Data listing:
┄┄┄┄┄┄

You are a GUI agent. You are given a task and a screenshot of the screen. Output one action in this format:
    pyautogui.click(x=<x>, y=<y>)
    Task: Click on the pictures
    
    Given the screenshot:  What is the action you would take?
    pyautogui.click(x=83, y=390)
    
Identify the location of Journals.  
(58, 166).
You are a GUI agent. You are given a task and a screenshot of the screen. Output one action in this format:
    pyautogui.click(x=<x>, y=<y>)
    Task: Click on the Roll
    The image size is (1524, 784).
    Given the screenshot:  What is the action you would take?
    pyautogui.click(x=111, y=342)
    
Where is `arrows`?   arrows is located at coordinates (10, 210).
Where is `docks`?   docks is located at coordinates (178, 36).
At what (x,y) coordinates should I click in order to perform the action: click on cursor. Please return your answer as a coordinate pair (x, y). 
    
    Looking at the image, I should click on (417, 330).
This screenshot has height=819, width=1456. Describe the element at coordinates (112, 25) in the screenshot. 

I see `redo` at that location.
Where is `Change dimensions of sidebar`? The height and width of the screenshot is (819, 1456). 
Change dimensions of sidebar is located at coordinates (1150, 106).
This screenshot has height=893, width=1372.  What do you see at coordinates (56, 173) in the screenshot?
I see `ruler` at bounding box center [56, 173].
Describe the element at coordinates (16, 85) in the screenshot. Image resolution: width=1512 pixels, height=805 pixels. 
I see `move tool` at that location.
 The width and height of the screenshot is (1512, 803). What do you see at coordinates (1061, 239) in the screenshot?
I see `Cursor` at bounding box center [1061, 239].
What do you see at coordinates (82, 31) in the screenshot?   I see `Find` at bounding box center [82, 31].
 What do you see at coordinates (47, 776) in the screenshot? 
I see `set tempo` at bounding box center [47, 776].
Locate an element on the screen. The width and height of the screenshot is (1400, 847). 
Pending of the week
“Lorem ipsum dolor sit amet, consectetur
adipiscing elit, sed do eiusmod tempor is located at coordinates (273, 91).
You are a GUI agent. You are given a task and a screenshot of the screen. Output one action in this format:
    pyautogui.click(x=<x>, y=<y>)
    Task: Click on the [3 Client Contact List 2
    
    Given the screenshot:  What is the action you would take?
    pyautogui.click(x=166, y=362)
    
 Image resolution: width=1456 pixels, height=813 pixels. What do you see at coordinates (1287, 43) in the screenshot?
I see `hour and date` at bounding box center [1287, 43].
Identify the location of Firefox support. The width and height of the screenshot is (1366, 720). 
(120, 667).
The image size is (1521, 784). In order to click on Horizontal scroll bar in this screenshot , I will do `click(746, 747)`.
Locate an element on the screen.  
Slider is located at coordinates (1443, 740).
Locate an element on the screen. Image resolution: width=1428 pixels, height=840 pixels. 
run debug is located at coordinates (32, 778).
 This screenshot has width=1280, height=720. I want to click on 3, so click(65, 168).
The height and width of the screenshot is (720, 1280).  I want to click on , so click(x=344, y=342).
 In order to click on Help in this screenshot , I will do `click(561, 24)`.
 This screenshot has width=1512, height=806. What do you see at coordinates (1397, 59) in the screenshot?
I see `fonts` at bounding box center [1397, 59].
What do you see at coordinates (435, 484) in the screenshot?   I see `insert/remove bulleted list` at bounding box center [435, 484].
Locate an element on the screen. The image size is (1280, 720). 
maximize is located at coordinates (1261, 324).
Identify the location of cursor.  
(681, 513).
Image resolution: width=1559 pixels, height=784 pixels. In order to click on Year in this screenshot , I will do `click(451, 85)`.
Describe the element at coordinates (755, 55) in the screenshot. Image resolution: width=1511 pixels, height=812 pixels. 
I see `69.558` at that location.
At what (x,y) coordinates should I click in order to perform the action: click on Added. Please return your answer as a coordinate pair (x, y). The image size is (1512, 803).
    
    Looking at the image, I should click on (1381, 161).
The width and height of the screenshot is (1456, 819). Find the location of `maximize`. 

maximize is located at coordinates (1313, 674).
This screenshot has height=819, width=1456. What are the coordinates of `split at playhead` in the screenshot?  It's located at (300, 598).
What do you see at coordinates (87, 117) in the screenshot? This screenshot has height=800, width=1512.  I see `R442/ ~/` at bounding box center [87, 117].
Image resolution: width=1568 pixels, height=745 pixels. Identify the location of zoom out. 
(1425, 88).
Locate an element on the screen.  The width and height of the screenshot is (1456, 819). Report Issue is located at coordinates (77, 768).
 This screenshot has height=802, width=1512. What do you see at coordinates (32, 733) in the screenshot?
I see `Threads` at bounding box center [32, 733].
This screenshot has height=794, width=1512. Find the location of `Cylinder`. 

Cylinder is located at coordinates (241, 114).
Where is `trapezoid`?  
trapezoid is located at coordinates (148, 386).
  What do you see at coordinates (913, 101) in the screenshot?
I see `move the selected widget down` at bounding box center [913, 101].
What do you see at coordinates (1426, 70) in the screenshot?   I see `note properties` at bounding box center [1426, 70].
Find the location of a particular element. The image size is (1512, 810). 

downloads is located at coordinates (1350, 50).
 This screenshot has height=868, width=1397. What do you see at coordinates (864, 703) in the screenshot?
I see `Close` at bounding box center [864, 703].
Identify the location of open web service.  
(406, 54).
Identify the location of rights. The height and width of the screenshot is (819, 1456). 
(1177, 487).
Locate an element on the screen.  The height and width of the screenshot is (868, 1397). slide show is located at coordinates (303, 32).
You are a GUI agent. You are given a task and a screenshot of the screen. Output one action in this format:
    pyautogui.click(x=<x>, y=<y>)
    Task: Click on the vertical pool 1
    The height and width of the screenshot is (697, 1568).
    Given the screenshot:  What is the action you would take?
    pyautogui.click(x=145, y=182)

┄┄┄┄┄┄

Work to complete: Express the entries from the line with "Locate an element on the screen. The width" up to and including the line with "adipiscing elit, sed" as a Markdown table with the columns n and Line, giving each line a row number and leaving out blank lines.

Final result:
| n | Line |
|---|---|
| 1 | Locate an element on the screen. The width and height of the screenshot is (1400, 847).  |
| 2 | Pending of the week |
| 3 | “Lorem ipsum dolor sit amet, consectetur |
| 4 | adipiscing elit, sed do eiusmod tempor is located at coordinates (273, 91). |